* [Directive]: Put the stretch of the records from the line containing "Click the briefcase icon beside 工作量管理" through the end of the records into a numbered list, skipping blank lines and leaving out the pictures.

━━━━━━

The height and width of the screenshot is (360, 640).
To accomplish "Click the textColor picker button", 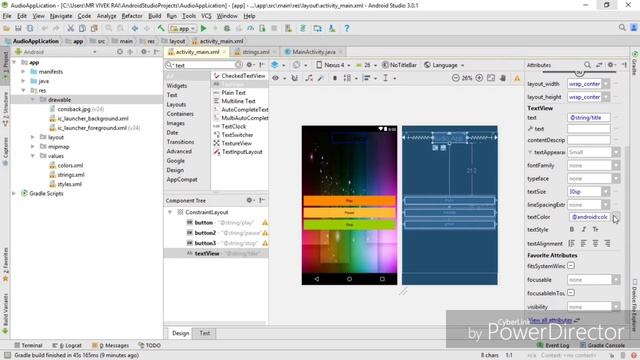I will point(616,217).
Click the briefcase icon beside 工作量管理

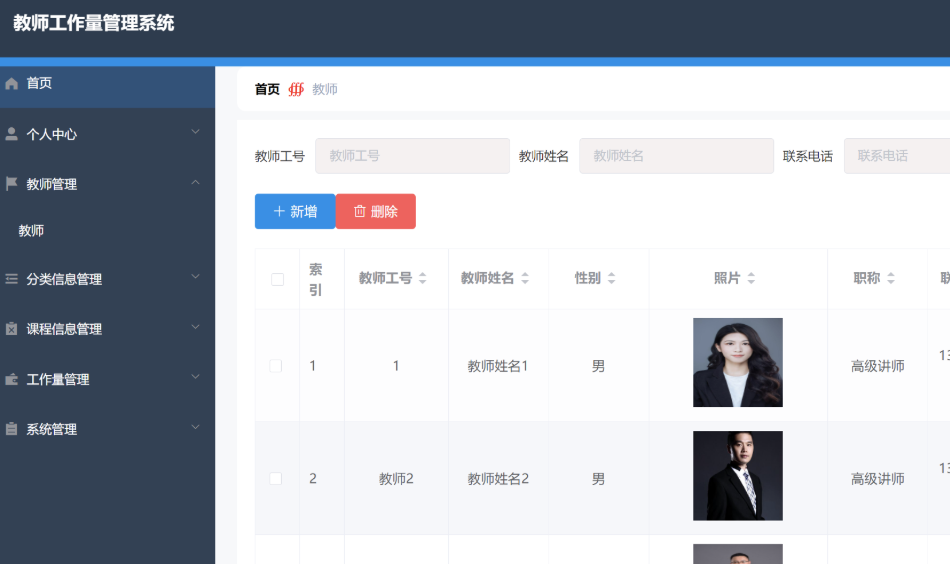tap(12, 379)
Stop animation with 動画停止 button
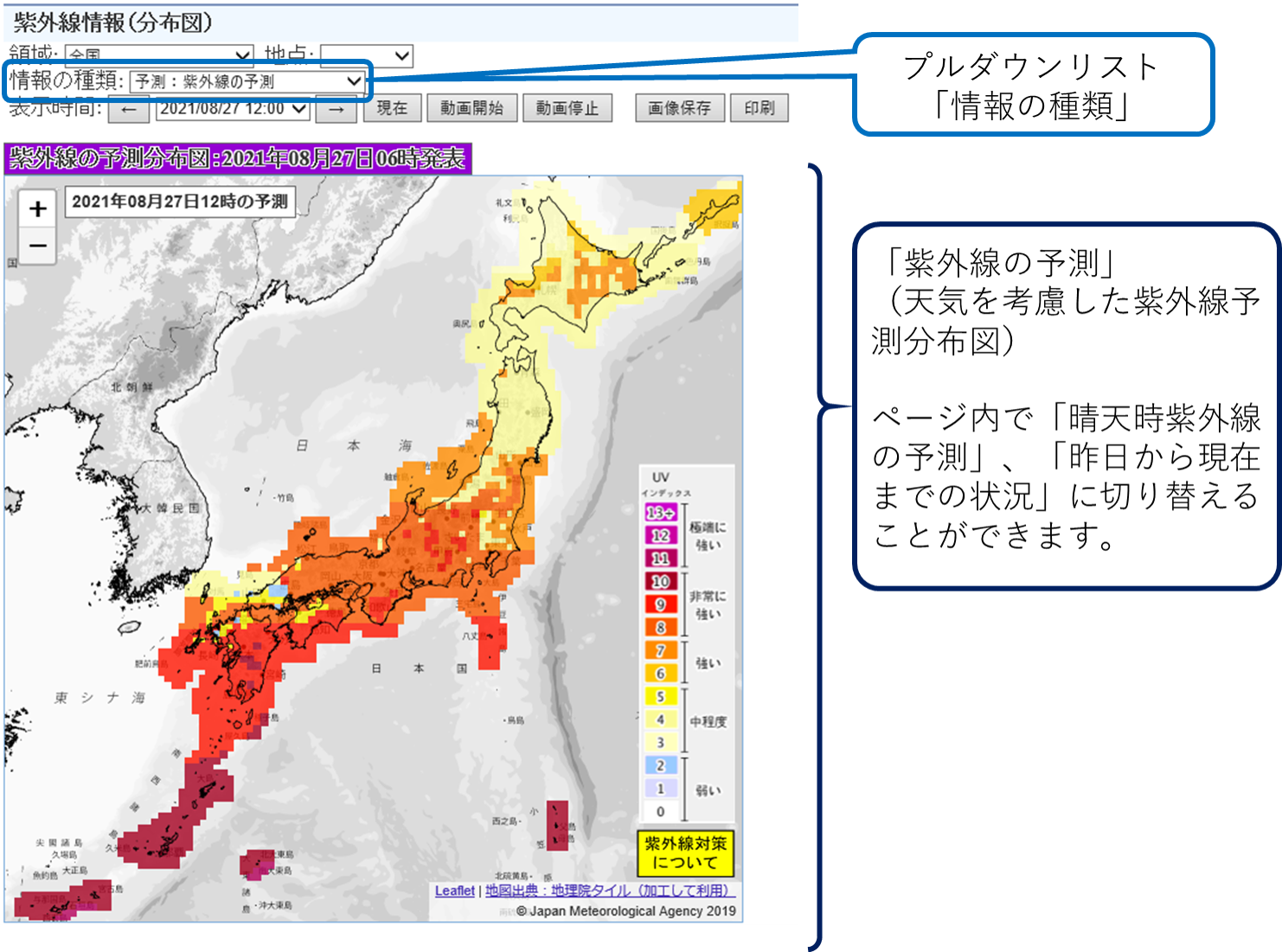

━━━━━━

* [Finished exercise]:
1. Click the briefcase icon beside 工作量管理
2. tap(12, 379)
3. Stop animation with 動画停止 button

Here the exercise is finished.